Tears blurred my vision and battled the cold for supremacy. My eyelashes were going to freeze shut, and I was going to have to stumble home blindly. But my father had people who had his back and that made any temporarily frozen corneas worth it.
“The rest of the staff want you to know that no matter what Deena the Bad Witch says, we want your dad here. No missed payments or late fees are going to make us treat him less than the best.”
“Aw, crap, Braden,” I said, swiping an errant tear away with my mitten.
“And one more thing,” he said.
“I don’t know if I can take one more thing.”
“Give me the damn laundry.”
“It saves me money to do it myself,” I insisted.
“Do you have a washing machine and dryer at home?” he asked.
I considered lying. But just the thought of it had my neck flushing bright red. “No. But there’s a laundromat with Wi-Fi just a couple blocks away—”

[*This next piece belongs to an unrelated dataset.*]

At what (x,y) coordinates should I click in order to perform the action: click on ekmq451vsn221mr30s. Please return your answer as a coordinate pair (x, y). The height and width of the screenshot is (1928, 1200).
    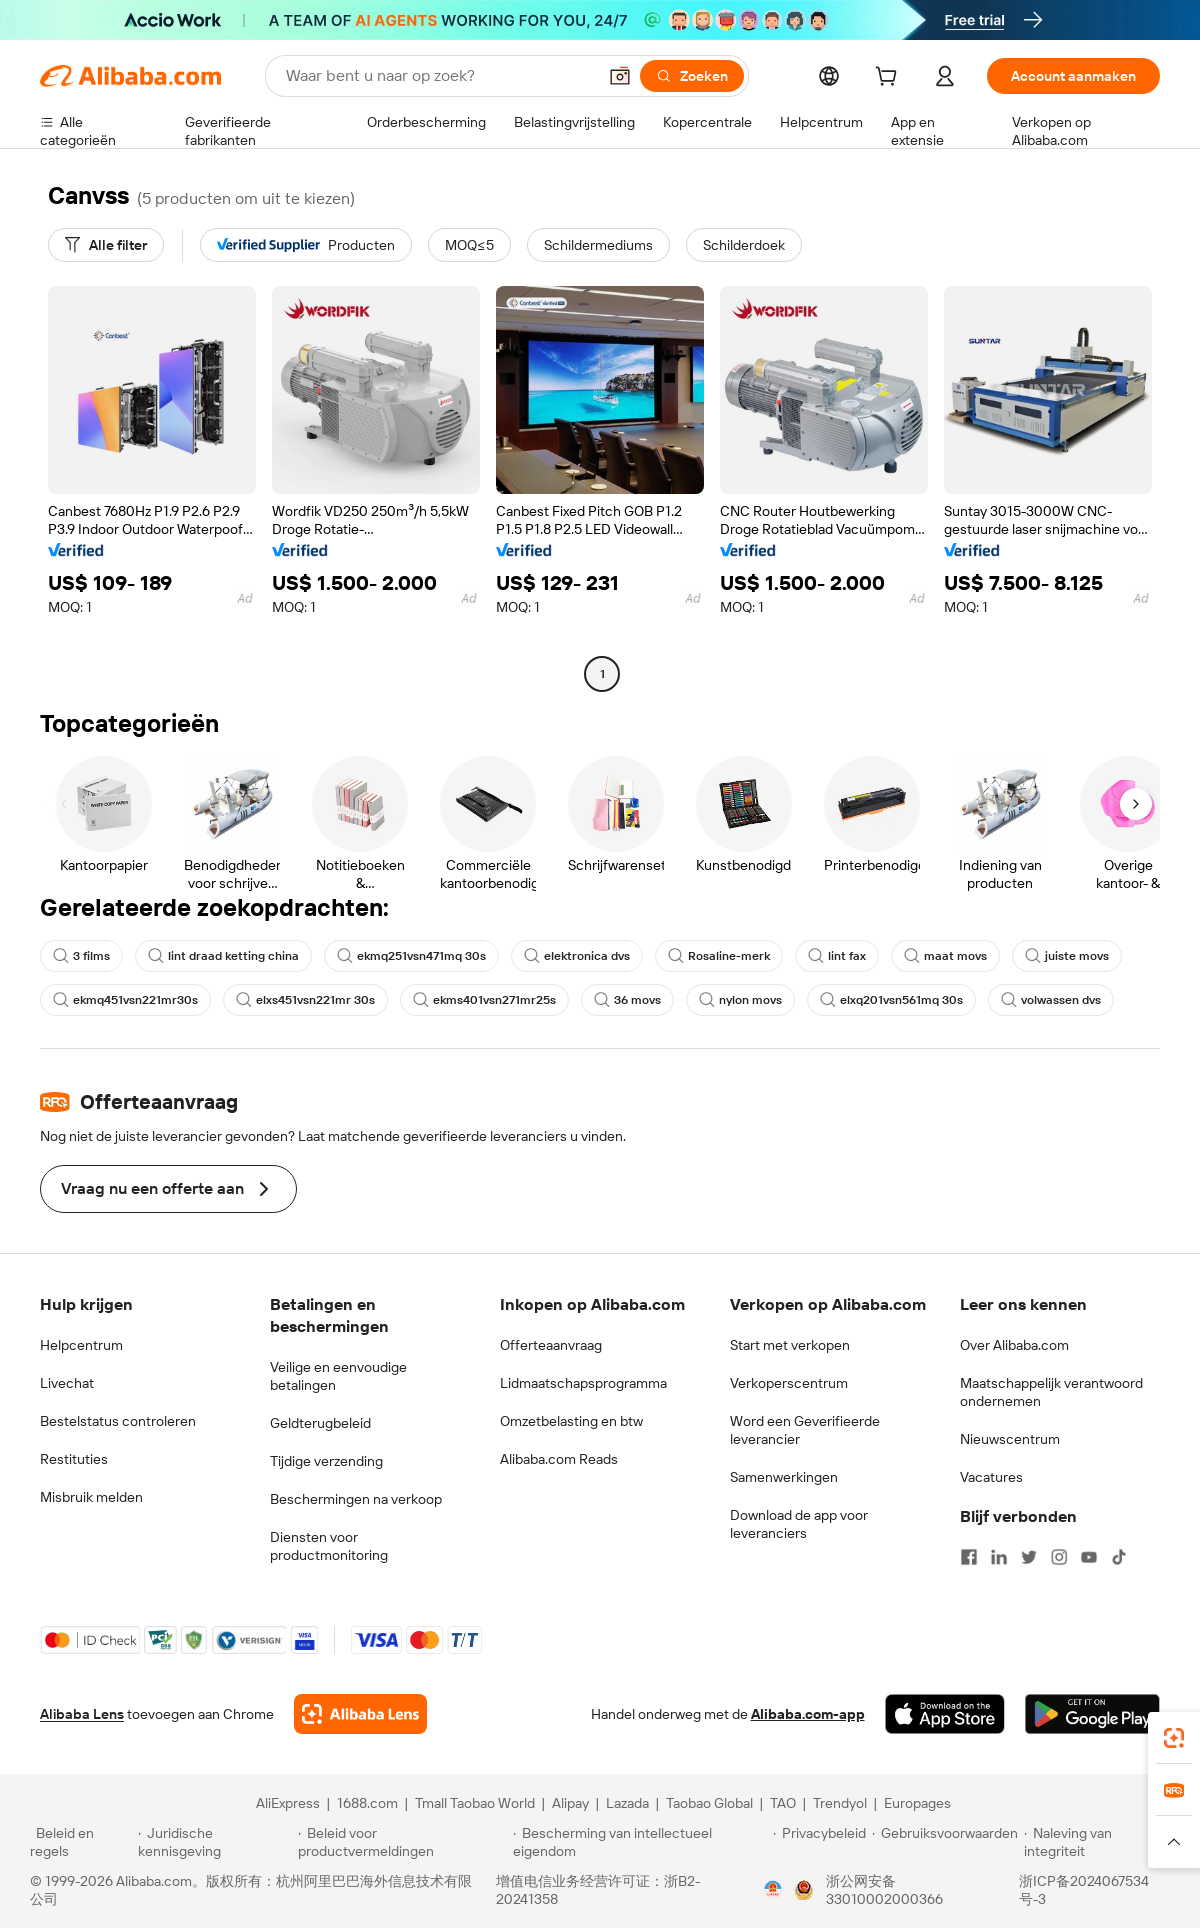
    Looking at the image, I should click on (125, 1000).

“You have better things to do than sit in a laundromat. We’re taking care of your dad’s laundry from now on. No charge.”
“I can’t ask you to—”
“You didn’t ask. And we didn’t offer. We’re telling you. Leave the damn laundry alone.”
I bumped his shoulder with mine. “You’re kind of my hero right now,” I told him.
He glanced down at his pants. “You think a cape would look good with scrubs?”
“Definitely.”
“Cool. Now get in the car so I can drive you home before you freeze to death out here.”